[Written request] Continue the passage about a visit to an exhibit of preserved human bodies, starting right after its last sentence.

[Passage shown]

---*---

Mom smoked. “My lungs,” she said, peering at the ruins, even though she quit many butts ago, and the info card assured us that human lungs get better and better each year a stinky smoker has kicked the habit. Hers are probably a handsome shade of pewter.

Sullen warnings were posted for the fetal quarter, which was cordoned off like a construction zone. It was upsetting to see humans the size of thumbs, hamsters and dolls floating in their miraculous, tragic glory. A wake up call that vaporizes the unreflective fog of abstraction. Buzzkill.

That part of the gallery beheld other revelations. It showed me where I came from. My dad’s well-traveled story about discovering the infant me on the porch, rubber-banded with the morning paper? A shrewd fiction of sinister provenance, after all.

There was a full skeleton riding a stationary bike, getting her requisite cardio and unnecessarily burning fat; a skinless fellow high-kicking a shiny new soccer ball; a whole body sliced in sections like bread on an enormous cheese platter.

How they make these waxen but all too real bodies is a novel preservation technique called “‘polymer impregnation’ or ‘plastination,’ a process that replaces the body’s water and fat with reactive plastics … enabling the bodies to be placed in many life-like positions. The specimens are completely dry and odorless.”

---*---

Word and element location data

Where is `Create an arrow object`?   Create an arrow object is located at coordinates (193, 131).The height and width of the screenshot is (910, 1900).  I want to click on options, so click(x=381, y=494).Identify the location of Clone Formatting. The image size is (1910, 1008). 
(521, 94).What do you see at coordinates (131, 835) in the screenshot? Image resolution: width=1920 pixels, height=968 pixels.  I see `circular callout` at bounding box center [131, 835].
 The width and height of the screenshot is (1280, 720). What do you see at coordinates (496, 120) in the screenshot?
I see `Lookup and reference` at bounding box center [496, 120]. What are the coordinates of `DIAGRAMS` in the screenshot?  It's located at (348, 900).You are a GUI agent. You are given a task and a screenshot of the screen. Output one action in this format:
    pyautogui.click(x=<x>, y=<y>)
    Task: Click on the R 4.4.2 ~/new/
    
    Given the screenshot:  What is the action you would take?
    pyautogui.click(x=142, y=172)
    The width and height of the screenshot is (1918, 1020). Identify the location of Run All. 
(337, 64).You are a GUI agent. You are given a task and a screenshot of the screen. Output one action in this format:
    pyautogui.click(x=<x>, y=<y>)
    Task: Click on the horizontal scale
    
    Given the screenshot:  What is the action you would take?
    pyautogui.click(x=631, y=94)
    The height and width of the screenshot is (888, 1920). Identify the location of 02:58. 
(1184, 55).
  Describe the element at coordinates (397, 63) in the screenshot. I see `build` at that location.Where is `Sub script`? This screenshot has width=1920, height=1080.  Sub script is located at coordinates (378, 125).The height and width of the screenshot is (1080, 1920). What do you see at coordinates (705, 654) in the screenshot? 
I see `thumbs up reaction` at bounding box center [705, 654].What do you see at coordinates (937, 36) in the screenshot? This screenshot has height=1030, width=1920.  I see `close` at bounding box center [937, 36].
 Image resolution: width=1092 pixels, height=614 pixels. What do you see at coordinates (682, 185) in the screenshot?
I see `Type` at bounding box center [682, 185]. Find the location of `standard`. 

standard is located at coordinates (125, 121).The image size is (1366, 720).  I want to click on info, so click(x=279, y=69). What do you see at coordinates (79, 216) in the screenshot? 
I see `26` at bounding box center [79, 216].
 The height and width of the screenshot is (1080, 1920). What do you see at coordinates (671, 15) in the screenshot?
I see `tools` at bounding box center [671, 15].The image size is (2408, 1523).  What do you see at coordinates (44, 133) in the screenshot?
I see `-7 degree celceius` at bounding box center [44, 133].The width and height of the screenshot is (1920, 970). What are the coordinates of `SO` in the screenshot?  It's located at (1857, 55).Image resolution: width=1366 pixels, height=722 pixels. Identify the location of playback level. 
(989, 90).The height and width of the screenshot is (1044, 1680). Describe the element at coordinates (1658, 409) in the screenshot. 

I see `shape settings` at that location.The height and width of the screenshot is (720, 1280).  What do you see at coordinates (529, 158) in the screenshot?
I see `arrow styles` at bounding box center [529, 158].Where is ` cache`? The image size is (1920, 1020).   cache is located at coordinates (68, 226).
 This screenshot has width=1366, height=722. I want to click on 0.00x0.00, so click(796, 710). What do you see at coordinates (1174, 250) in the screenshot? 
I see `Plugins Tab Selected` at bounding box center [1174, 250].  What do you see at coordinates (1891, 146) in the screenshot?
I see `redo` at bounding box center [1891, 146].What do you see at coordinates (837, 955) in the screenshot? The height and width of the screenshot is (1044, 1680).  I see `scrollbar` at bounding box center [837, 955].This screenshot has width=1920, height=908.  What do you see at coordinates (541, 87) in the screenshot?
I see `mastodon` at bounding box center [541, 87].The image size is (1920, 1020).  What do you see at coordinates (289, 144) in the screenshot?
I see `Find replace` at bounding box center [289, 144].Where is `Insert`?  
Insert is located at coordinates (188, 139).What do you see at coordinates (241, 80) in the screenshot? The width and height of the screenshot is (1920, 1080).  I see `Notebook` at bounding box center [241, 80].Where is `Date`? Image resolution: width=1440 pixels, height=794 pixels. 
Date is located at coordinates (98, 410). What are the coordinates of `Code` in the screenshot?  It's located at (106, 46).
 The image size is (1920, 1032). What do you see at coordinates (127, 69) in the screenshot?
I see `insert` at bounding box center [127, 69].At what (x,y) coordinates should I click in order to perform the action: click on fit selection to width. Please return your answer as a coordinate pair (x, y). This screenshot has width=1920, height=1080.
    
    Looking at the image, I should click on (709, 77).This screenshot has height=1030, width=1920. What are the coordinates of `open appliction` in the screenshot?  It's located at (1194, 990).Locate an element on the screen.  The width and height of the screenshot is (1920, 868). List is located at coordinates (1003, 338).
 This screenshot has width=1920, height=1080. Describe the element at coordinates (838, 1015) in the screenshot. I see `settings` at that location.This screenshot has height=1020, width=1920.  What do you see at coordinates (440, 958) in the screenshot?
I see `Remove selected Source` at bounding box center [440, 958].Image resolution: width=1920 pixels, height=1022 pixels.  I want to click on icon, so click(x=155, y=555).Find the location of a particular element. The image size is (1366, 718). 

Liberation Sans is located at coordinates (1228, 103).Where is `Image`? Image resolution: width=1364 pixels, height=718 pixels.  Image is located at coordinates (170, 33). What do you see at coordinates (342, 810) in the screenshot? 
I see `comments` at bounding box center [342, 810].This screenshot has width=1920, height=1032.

---*---

[Result of this task]
Odorless? What would they smell like otherwise? Wet ink? Chicken?

Controversy vexes body exhibits like this one. Some cities have banned them, worried that “the corpses might have come from executed Chinese prisoners. … Two human rights groups obtained a court ban on a show, which features preserved body parts from 17 Chinese men and women, fearing the corpses were former prisoners. ‘Our Body: The Universe Within’ (the show Mom and I were at!!) was closed down after running for two months in Paris.”

During our hour-long stroll, I told Mom that I’d thought I’d heard about the bodies being Chinese people. She brushed me off as ridiculous, a common occurrence.

Moral issues have a way of wriggling into everything. Contemplation ensues, requiring our blobs of Jell-O to break out of their plastinated coats and get to work.